- The Washington Times - Tuesday, July 5, 2011

Instead of bulking up with players who have Stanley Cup-winning experience, the Washington Capitals got hungrier by signing four guys who never have hoisted hockey’s most prestigious trophy.

Interestingly, the oldest free agent the Caps brought in never has even sniffed the Cup. Or the conference finals. No, 35-year-old former Washington captain Jeff Halpern never in his 11-season NHL career has been on a team that has won a playoff series.

“It’s been frustrating because it’s a fun time of year, and you want to win so you can keep playing,” Halpern told The Washington Times in a telephone interview Tuesday.

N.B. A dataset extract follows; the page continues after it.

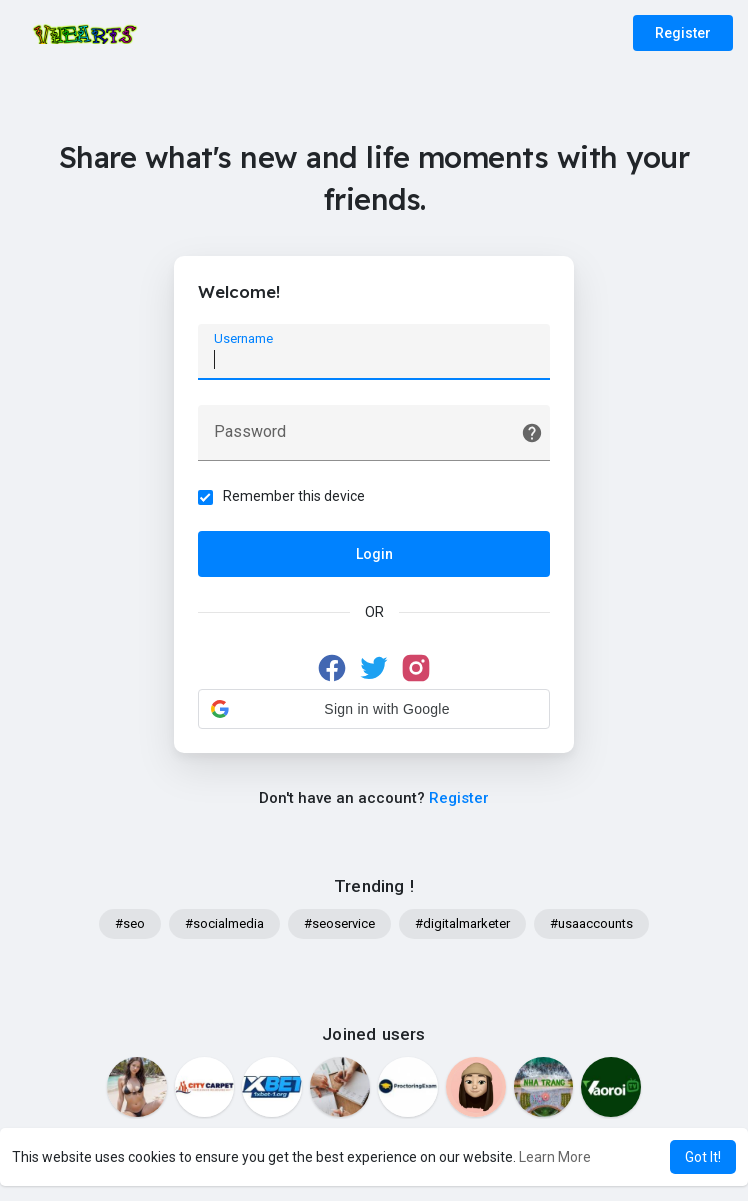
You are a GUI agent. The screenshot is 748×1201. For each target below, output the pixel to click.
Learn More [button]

But the Caps signed Halpern to a one-year deal worth $825,000 in the hope that he’ll fill a specific role and help them get well beyond the first round — snapping a drought for the Potomac native while also exorcising some franchise-wide demons.

Halpern’s playoff career has included back-to-back playoff losses to the Pittsburgh Penguins and then to the Tampa Bay Lightning while with the Caps the first time around, then back-to back defeats to the Vancouver Canucks while with the Dallas Stars and Los Angeles Kings and most recently a seven-game loss to the eventual Cup champion Boston Bruins. He said he was talking about it this past spring and realized something that leads to early playoff exits.

“I think the big thing you learn is little things that get exposed all add up,” he said.

Sounds familiar. Brooks Laich said as much a week earlier about the Caps’ second-round sweep at the hands of the Lightning.

“To win it, you have to play your absolute best in the playoffs, and I think our team is still growing,” Laich said.

Halpern’s role won’t be to pile up points, but the Caps envision him as their fourth-line center, faceoff specialist and a penalty-killer. On his honeymoon over the weekend, Halpern’s phone broke so he was unable to talk to general manager George McPhee or coach Bruce Boudreau about his role.

“I know I’ve missed some calls,” he said with a laugh. “I would imagine it’d be something like I’ve done in previous years.”

Newest Caps defenseman Roman Hamrlik is familiar with Halpern, having played with him last season with the Montreal Canadiens. Hamrlik had nothing but good things to say about Halpern, who is considered a good “character guy” in the locker room.

“Teammates always like him,” Hamrlik said over the weekend. “He can bring especially things on the PK, and he can bring experience, too.”

Perhaps not a ton of playoff experience — just 34 career games — but Halpern knows the drill in Washington after spending six seasons here from 1999-2000 to 2005-06.

Being from Potomac, Halpern has kept a close eye on the Caps and their rise from D.C. afterthought to hottest ticket in town.

“I’m ecstatic. It’s a chance to win a Cup with an organization that I grew up with,” Halpern said. “And even though I haven’t been around, you always want to be part of something that grows.”

The organization has grown in terms of fan support — and winning, too. And despite his own bad luck in the playoffs, Halpern hopes he and his new teammates can help the Caps finally break through.

“The talent of guys that have been here is tremendous. They’ve been knocking on the door, and sometimes it takes a few tries,” he said. “I think everyone’s going to try to add to that mix.”

A mix Halpern hopes includes being on the winning end of a playoff handshake line — perhaps even more than once.

NOTE: It appears the Caps are looking for a new radio play-by-play man and that Steve Kolbe could be replaced. The team has a job listing up for “Director of Radio Broadcasting/Play-by-Play Broadcaster.” A spokesman said in an email, “We have expanded the scope and responsibilities associated with the Capitals radio play-by-play role to a new, full-time position.” Ex-Atlanta Thrashers play-by-play man Dan Kamal didn’t make the move to Winnipeg, and Hershey radio man John Walton could be a candidate for the job in Washington.